**QUESTIONS:**
a. Copy out the passage of the Joy to the World article starting at "While the verses" and ending at "according to hymnary.org.".
b. According to the Joy to the World article, who wrote the tune paired with Isaac Watts' words?
(DOCUMENT SEGMENT begins)
Way back in 1719, Isaac Watts penned the words to a favorite Christmas song, Joy To The World. The familiar tune paired with Watts’ prose was written by George F. Handel, famous in his own right for well-known oratorio, Messiah.
While the verses of Joy To The World are more reflective of Christs’ triumphant return, it became a popular song attached to the celebration of His birth. So much so, that by the end of the 20th century it may be the most published Christmas song in North American, according to hymnary.org.
Recently, as we were singing this in church, I took special notice of verse two.
Joy to the earth, the savior reigns
Let men their songs employ
While fields and floods, rocks, hills and plains
Repeat the sounding Joy!
The use of the word “employ” here can be defined as “to use something as an instrument of means.” One would “employ” or “use” a saw for cutting, a pen for writing and Watts is stating men would use or “employ” songs to praise the reign of their savior.
Do “fields, floods, rocks and hills” sing joyful praise? There is a temptation to dismiss this as hyperbole, an exaggerated expression of an overzealous song writer, but I wonder if there is more to this concept of God’s creation praising Him.
(DOCUMENT SEGMENT ends)
(DATASET EXTRACT begins)
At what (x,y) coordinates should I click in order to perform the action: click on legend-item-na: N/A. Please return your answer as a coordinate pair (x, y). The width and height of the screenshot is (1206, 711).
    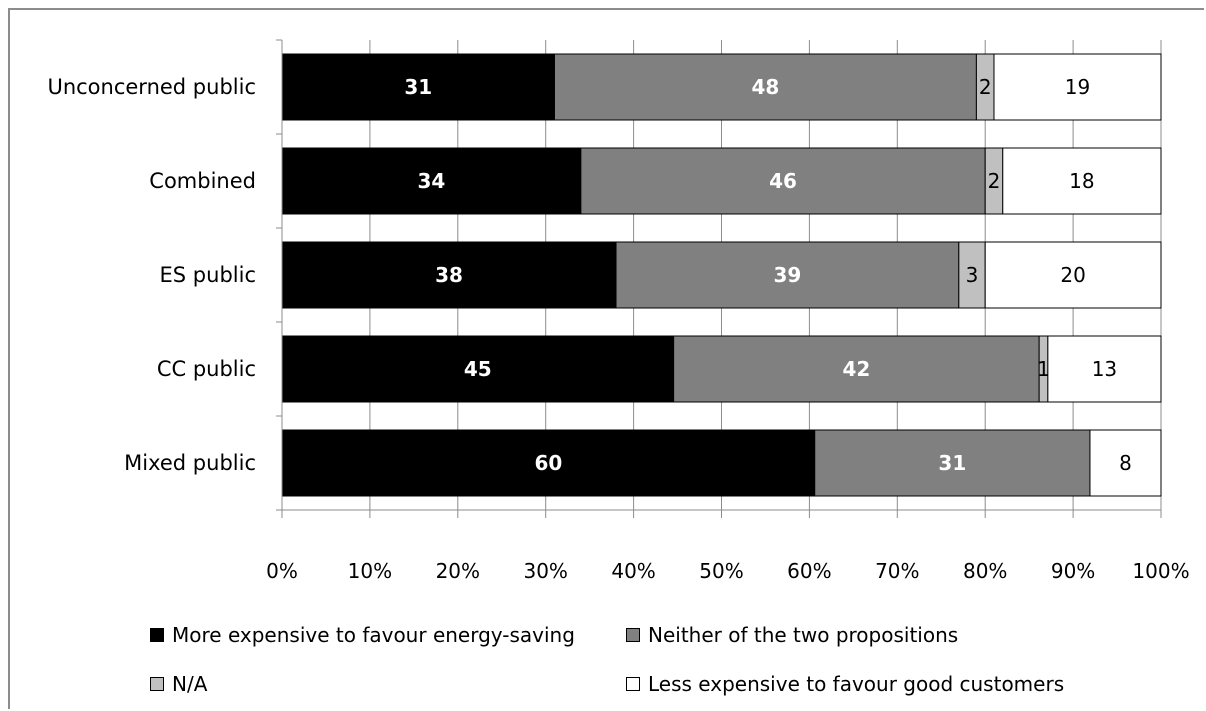
    Looking at the image, I should click on (178, 684).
(DATASET EXTRACT ends)
**ANSWERS PER TASK:**
a.
While the verses of Joy To The World are more reflective of Christs’ triumphant return, it became a popular song attached to the celebration of His birth. So much so, that by the end of the 20th century it may be the most published Christmas song in North American, according to hymnary.org.

b. George F. Handel